Data supplied:
::::::

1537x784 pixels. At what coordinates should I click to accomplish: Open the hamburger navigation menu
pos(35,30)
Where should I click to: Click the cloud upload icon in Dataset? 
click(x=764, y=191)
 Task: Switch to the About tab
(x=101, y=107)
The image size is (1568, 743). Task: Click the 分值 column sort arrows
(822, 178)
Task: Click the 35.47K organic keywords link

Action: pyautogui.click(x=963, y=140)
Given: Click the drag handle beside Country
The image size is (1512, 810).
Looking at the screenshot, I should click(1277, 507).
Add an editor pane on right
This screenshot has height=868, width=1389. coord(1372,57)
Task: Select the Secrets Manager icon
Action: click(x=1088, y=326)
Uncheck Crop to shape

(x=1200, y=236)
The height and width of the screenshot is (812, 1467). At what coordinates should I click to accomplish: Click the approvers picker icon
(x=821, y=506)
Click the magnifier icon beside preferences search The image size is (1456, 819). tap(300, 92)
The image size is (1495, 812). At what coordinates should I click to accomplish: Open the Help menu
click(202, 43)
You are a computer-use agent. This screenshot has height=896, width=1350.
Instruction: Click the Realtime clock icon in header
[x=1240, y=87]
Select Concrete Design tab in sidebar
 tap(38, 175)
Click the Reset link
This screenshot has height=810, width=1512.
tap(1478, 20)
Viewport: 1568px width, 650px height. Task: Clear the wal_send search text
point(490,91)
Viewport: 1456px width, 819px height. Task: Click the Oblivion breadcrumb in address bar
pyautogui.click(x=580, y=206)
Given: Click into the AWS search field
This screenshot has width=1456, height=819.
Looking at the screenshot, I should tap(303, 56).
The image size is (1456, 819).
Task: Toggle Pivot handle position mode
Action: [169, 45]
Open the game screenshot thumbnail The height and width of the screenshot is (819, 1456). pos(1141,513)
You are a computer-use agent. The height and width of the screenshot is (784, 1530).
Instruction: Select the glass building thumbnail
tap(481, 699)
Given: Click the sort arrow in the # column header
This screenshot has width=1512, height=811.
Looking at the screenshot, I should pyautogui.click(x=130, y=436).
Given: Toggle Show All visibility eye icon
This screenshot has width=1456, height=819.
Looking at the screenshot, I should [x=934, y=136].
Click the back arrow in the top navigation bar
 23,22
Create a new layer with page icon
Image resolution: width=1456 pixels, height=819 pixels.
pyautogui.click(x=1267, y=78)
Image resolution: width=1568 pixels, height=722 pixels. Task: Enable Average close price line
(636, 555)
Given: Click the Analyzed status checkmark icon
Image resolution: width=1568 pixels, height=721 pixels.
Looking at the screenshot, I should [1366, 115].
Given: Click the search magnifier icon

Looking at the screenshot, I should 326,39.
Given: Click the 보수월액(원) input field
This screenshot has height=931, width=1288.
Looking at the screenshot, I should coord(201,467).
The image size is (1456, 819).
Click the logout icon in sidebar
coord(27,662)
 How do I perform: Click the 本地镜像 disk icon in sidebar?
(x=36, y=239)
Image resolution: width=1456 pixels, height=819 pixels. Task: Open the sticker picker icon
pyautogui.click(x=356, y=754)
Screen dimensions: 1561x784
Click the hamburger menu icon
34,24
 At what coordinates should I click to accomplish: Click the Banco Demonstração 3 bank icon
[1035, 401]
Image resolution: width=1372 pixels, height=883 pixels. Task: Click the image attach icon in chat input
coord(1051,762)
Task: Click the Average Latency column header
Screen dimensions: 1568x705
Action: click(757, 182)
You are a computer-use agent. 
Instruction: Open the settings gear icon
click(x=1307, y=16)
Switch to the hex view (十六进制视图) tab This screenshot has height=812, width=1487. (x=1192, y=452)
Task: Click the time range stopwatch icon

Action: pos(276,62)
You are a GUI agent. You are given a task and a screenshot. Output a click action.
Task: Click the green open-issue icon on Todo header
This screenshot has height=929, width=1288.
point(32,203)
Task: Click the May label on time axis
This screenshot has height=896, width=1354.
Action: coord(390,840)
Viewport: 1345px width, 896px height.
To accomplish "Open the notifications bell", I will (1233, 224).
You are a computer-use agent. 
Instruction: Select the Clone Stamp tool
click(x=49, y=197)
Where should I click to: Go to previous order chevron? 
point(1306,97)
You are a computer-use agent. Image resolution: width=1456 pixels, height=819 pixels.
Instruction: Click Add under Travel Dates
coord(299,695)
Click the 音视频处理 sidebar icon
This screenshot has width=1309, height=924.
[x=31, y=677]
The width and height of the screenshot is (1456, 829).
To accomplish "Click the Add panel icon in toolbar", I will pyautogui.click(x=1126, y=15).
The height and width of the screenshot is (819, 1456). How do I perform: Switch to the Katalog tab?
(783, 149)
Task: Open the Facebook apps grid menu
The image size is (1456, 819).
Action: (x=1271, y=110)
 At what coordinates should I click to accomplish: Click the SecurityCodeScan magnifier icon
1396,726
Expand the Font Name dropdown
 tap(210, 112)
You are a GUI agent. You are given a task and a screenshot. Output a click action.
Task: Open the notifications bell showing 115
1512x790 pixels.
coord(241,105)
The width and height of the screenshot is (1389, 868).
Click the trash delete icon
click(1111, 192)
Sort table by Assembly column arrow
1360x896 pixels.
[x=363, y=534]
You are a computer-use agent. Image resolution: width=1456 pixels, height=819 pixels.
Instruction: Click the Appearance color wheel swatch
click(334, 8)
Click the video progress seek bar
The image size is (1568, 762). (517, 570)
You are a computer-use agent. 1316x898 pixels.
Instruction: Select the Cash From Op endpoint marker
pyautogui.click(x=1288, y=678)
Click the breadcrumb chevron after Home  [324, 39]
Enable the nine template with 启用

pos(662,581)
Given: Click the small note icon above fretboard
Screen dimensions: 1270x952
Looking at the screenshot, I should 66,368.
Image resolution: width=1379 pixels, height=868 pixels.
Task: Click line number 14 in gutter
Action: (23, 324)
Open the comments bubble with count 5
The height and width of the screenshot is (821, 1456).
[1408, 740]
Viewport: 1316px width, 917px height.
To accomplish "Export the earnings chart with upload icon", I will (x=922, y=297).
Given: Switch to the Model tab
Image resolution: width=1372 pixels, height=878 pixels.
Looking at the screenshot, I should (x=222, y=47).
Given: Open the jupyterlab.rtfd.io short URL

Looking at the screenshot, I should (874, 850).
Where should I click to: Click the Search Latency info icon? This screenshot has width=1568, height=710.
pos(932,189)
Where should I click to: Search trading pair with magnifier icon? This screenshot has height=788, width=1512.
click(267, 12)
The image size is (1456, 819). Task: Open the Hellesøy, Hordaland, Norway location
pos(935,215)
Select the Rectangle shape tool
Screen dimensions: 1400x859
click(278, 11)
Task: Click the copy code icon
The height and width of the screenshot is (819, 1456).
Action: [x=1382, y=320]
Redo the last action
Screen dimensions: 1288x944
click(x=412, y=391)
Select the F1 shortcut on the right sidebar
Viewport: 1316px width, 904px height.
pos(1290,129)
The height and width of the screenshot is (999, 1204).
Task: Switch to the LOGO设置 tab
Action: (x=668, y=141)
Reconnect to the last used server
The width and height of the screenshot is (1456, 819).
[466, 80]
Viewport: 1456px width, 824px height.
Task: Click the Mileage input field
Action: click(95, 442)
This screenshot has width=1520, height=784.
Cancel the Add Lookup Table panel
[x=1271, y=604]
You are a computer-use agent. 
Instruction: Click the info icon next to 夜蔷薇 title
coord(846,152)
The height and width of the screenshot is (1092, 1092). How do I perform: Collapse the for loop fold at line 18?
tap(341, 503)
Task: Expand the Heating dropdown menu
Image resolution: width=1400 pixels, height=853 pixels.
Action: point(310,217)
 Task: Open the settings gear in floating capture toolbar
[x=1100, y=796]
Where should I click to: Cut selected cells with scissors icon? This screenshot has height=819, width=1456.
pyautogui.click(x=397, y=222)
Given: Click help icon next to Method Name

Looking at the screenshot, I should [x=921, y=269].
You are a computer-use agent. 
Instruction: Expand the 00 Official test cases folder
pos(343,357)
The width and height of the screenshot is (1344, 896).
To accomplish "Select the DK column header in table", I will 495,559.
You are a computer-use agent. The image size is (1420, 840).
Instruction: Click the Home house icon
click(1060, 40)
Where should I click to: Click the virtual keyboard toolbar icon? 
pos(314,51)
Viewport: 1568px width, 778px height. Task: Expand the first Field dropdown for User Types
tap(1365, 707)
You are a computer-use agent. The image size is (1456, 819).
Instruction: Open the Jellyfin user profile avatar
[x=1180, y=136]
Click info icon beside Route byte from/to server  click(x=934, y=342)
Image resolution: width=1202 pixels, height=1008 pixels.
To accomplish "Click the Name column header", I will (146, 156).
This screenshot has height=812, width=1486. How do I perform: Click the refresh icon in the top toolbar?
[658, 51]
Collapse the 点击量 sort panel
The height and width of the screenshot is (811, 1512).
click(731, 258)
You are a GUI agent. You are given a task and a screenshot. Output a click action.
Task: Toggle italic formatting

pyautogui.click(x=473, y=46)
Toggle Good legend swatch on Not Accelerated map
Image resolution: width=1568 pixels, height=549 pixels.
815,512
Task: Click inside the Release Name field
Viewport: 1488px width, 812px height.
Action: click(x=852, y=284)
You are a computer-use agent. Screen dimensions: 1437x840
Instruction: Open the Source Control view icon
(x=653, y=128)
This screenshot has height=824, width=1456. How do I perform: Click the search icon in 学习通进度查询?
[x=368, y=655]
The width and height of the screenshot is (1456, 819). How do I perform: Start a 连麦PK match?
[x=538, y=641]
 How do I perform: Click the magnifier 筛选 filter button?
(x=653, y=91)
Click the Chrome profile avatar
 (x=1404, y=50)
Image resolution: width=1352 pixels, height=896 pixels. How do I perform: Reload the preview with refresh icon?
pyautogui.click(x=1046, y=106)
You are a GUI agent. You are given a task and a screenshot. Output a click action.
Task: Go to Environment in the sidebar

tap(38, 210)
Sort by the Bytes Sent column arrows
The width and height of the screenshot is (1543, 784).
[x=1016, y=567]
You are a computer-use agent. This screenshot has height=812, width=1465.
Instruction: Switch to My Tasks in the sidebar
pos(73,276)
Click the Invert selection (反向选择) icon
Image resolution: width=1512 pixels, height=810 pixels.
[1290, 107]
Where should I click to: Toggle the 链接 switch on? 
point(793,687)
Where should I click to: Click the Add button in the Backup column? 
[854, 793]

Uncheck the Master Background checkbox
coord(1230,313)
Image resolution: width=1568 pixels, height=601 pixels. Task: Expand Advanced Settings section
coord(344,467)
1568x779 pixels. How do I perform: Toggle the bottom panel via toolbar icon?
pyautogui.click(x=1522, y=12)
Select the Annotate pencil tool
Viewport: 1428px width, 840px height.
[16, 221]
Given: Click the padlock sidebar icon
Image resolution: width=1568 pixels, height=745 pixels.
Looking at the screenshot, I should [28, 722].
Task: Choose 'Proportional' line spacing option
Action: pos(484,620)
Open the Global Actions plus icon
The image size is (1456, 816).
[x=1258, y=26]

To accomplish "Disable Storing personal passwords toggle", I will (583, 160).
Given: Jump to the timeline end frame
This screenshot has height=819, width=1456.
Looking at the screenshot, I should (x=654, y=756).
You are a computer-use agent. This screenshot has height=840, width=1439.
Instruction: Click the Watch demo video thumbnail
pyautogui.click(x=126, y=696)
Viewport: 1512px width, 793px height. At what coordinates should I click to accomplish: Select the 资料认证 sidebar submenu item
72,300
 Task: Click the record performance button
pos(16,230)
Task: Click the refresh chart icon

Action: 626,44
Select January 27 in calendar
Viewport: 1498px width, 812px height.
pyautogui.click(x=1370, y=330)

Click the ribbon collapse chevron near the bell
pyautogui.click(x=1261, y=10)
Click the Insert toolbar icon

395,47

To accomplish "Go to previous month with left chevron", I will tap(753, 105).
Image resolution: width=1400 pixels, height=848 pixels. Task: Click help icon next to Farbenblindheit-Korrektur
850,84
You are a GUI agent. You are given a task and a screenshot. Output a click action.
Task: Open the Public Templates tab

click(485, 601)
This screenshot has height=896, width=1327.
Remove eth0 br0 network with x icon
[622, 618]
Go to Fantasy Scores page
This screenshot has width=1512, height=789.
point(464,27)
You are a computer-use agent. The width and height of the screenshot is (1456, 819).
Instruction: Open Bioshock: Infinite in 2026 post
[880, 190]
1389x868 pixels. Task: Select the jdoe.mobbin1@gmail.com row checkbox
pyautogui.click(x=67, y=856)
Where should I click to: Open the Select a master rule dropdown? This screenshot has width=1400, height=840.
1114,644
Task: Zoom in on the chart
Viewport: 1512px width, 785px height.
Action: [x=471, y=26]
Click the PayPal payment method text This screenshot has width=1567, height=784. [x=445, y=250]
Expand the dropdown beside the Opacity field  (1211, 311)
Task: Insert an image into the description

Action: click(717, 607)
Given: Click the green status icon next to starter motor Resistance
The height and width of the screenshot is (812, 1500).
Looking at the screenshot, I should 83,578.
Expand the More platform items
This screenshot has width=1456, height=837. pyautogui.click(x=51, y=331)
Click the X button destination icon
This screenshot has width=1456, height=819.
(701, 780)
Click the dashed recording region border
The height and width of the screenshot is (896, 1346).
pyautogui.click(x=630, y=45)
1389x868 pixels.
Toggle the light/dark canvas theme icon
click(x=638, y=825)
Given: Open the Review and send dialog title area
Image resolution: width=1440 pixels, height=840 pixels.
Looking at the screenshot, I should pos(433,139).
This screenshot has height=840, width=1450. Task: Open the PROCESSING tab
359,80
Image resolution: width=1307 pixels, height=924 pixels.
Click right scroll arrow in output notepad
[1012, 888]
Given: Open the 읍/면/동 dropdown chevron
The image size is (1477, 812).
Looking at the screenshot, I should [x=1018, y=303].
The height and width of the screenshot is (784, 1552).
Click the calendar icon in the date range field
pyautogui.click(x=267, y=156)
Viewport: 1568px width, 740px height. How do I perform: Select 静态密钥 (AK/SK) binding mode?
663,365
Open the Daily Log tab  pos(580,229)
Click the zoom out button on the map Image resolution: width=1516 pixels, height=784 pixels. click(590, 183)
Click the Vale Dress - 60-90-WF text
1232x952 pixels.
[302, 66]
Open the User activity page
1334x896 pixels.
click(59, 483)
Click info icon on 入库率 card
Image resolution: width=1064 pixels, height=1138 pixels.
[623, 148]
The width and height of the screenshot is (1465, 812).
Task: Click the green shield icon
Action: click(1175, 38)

::::::

What to work on:
Take each line of the material above that holds the string "will" and copy it.

Answer to this exercise:
To accomplish "Open the notifications bell", I will (1233, 224).
To accomplish "Click the Add panel icon in toolbar", I will pyautogui.click(x=1126, y=15).
To accomplish "Export the earnings chart with upload icon", I will (x=922, y=297).
To accomplish "Select the DK column header in table", I will 495,559.
To accomplish "Click the Name column header", I will (146, 156).
To accomplish "Disable Storing personal passwords toggle", I will (583, 160).
To accomplish "Go to previous month with left chevron", I will tap(753, 105).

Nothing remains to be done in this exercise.